• WORK INSTRUCTION
Look through the records, and whenever a line includes the word "Home", copy it.

Collected data entries
-.-.-

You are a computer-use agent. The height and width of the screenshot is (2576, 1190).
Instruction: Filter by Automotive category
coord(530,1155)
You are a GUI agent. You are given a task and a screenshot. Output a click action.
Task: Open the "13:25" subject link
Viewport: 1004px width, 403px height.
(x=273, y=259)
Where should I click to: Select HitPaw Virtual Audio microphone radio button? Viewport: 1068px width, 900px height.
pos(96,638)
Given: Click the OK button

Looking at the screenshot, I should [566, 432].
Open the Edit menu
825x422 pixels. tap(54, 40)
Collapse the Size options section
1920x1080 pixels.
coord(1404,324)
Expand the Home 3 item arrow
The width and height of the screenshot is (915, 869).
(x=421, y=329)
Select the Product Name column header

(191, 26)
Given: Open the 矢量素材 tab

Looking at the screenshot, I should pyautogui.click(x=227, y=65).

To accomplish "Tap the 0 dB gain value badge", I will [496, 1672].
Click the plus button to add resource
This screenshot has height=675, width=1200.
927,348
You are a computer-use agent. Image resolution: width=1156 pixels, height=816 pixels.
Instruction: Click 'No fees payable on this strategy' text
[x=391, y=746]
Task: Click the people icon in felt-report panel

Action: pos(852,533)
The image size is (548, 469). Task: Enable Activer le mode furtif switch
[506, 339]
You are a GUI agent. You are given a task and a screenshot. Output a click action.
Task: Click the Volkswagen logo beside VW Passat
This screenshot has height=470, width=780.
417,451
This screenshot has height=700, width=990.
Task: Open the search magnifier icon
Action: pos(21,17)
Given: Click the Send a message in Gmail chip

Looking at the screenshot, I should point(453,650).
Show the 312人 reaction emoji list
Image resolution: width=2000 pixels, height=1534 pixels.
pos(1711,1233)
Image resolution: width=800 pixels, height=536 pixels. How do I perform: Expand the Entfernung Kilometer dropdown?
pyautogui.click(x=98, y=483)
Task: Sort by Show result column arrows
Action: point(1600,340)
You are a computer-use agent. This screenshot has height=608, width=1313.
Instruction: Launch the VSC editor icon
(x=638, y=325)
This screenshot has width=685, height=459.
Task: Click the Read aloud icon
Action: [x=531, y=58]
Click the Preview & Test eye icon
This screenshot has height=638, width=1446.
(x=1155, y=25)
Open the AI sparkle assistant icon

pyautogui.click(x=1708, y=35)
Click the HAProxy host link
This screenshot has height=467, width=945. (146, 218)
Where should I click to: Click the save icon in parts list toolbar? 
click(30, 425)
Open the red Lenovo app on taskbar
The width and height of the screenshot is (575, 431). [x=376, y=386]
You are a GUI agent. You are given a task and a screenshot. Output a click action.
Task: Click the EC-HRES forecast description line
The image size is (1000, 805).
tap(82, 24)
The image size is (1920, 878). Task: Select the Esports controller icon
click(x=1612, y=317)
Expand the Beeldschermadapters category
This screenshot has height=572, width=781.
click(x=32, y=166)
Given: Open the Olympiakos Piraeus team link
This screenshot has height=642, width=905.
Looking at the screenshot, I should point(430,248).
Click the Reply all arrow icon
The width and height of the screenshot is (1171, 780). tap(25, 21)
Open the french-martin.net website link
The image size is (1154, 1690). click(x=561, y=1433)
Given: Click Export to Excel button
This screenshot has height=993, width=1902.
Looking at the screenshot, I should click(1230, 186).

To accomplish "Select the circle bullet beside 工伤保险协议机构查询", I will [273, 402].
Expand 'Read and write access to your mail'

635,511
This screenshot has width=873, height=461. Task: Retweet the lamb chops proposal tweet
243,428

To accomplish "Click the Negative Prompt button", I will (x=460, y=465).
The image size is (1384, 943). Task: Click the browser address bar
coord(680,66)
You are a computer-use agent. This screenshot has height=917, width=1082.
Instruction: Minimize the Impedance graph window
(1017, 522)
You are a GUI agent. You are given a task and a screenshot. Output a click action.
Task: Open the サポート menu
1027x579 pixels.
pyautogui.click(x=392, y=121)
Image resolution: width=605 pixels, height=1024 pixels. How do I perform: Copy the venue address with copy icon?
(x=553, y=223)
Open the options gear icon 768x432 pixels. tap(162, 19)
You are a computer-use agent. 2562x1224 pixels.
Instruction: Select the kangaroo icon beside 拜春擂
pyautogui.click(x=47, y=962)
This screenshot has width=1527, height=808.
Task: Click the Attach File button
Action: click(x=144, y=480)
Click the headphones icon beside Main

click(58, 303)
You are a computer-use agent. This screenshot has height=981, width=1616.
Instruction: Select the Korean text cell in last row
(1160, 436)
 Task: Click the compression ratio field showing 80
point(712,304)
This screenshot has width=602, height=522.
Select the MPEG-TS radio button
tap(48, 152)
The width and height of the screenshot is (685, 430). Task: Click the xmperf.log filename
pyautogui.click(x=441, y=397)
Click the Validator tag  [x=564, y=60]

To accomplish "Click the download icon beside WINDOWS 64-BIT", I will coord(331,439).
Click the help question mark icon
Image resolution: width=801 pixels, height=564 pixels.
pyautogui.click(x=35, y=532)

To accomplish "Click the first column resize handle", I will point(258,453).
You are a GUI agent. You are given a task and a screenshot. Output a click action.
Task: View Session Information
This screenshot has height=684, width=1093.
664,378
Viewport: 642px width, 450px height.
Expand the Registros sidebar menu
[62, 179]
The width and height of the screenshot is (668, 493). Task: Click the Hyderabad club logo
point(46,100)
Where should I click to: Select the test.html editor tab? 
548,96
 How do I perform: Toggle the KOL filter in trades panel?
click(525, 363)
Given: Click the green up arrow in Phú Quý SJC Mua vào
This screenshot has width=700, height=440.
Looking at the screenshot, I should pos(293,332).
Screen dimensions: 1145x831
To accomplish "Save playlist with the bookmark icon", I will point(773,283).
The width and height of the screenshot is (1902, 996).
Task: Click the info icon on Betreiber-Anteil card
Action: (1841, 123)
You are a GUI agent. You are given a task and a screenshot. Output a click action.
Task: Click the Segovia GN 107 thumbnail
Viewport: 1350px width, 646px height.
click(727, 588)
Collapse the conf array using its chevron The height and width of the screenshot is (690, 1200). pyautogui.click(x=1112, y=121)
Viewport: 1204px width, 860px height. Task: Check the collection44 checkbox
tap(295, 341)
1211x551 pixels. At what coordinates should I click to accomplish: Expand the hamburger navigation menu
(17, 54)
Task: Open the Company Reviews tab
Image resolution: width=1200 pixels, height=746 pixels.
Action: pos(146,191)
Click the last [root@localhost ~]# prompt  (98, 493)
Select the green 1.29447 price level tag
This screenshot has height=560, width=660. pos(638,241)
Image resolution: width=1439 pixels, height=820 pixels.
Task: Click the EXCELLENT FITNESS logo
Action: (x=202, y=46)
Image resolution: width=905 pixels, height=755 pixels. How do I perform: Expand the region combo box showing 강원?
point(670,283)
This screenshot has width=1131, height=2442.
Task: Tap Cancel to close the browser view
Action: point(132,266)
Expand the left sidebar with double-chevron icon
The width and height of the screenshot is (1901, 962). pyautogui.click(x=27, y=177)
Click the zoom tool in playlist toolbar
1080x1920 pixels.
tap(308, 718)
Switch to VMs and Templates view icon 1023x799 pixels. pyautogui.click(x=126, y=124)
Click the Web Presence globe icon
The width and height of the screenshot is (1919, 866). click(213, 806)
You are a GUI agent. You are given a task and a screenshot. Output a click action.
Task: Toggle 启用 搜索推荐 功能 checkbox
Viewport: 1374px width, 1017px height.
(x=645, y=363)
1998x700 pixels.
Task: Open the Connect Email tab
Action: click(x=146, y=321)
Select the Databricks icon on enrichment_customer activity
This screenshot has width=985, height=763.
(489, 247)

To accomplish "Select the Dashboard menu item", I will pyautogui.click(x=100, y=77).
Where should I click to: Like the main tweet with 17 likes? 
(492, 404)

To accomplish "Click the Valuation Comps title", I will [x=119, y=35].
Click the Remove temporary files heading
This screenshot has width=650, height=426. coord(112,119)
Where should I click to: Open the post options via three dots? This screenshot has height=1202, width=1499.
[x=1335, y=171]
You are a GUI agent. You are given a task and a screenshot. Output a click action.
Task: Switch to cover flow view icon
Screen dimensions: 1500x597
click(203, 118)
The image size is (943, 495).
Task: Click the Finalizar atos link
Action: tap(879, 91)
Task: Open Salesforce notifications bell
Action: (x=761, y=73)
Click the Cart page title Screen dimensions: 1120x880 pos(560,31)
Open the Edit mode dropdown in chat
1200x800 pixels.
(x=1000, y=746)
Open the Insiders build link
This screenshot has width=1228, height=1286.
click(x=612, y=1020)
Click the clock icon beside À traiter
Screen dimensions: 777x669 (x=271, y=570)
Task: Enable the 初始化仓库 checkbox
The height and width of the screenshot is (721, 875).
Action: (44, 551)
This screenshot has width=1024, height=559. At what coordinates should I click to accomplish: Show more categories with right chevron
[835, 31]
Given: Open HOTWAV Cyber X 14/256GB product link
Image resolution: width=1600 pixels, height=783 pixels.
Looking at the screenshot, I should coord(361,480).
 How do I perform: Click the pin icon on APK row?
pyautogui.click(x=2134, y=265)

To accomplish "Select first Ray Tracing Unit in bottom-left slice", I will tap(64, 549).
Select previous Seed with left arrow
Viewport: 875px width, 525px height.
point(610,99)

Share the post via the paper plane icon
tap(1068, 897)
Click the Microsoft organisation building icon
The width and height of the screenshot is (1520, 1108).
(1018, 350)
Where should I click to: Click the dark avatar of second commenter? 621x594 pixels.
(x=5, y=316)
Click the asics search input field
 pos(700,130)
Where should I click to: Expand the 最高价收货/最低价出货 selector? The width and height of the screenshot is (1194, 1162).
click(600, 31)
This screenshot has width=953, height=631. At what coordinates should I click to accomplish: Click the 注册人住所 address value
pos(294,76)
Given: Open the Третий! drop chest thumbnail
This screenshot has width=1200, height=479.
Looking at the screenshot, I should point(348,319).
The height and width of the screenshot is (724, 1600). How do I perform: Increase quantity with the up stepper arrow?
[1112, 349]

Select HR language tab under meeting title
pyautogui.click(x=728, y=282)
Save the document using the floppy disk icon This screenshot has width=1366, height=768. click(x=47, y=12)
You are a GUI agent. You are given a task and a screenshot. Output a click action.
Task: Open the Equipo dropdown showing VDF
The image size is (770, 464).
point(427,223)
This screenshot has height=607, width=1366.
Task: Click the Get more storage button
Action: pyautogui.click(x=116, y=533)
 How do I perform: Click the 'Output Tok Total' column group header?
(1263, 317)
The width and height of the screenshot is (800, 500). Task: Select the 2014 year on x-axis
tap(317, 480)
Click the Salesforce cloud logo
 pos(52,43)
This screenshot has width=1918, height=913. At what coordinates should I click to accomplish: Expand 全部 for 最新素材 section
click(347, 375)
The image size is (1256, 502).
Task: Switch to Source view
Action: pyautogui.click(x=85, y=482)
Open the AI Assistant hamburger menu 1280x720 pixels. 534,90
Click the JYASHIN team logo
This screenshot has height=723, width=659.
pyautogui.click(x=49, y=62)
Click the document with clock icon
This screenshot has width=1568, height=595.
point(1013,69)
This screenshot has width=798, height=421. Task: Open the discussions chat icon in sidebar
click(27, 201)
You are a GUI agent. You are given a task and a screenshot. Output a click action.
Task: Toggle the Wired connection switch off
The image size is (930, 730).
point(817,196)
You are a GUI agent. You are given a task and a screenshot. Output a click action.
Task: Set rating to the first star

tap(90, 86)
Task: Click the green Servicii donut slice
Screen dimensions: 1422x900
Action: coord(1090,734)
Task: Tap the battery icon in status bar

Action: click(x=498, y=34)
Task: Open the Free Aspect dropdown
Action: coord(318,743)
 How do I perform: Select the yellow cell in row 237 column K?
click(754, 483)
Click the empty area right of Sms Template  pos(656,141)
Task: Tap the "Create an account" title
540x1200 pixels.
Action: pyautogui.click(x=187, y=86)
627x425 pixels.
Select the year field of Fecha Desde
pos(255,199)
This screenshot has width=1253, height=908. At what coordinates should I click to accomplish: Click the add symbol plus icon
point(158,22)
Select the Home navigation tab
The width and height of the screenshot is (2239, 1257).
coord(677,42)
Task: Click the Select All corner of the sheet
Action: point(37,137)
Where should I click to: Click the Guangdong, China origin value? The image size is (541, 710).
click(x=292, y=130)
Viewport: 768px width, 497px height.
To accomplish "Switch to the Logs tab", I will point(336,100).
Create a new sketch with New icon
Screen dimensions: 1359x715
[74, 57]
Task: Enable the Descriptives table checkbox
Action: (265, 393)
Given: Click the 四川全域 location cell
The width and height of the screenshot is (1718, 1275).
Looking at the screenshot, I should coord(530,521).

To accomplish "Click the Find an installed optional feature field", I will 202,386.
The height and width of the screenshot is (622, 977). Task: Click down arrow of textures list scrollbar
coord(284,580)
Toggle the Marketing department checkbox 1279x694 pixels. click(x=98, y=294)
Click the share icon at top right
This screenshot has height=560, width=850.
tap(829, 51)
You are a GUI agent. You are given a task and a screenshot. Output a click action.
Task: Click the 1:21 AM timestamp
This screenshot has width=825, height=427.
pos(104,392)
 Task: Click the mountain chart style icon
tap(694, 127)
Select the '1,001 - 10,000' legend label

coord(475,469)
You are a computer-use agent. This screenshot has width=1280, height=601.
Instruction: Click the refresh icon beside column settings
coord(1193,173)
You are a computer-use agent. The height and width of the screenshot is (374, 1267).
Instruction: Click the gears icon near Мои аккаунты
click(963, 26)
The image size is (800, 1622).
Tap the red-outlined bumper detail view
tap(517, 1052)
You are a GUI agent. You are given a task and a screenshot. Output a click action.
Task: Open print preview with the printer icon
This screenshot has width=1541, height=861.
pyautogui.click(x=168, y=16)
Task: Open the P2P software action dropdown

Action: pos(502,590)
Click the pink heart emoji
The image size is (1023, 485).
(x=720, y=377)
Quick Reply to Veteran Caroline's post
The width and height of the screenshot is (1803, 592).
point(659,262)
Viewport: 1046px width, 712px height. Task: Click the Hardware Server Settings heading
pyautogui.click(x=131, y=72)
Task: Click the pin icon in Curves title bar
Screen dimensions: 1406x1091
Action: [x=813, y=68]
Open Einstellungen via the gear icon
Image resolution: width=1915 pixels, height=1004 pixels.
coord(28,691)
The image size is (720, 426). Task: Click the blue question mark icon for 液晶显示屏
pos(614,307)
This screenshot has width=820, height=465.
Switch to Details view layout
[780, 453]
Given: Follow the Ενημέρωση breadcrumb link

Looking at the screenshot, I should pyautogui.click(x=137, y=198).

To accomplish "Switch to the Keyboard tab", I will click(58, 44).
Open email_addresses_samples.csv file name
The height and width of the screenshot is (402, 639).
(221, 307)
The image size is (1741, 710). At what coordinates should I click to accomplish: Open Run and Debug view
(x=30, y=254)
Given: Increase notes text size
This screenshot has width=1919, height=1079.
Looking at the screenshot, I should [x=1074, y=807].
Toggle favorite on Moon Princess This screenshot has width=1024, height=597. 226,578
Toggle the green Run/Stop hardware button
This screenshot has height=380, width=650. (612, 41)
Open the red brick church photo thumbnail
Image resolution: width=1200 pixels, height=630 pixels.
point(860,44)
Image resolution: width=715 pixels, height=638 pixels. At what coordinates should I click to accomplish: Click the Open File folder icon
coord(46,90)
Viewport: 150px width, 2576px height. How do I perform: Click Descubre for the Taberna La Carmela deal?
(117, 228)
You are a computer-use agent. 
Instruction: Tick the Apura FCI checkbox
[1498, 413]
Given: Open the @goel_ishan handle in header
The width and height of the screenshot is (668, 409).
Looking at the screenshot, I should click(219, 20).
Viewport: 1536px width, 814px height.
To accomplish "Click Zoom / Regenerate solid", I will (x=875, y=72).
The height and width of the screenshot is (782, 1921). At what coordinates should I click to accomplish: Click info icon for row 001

-.-.-

• SOLUTION TO THIS TASK
Expand the Home 3 item arrow
Select the Home navigation tab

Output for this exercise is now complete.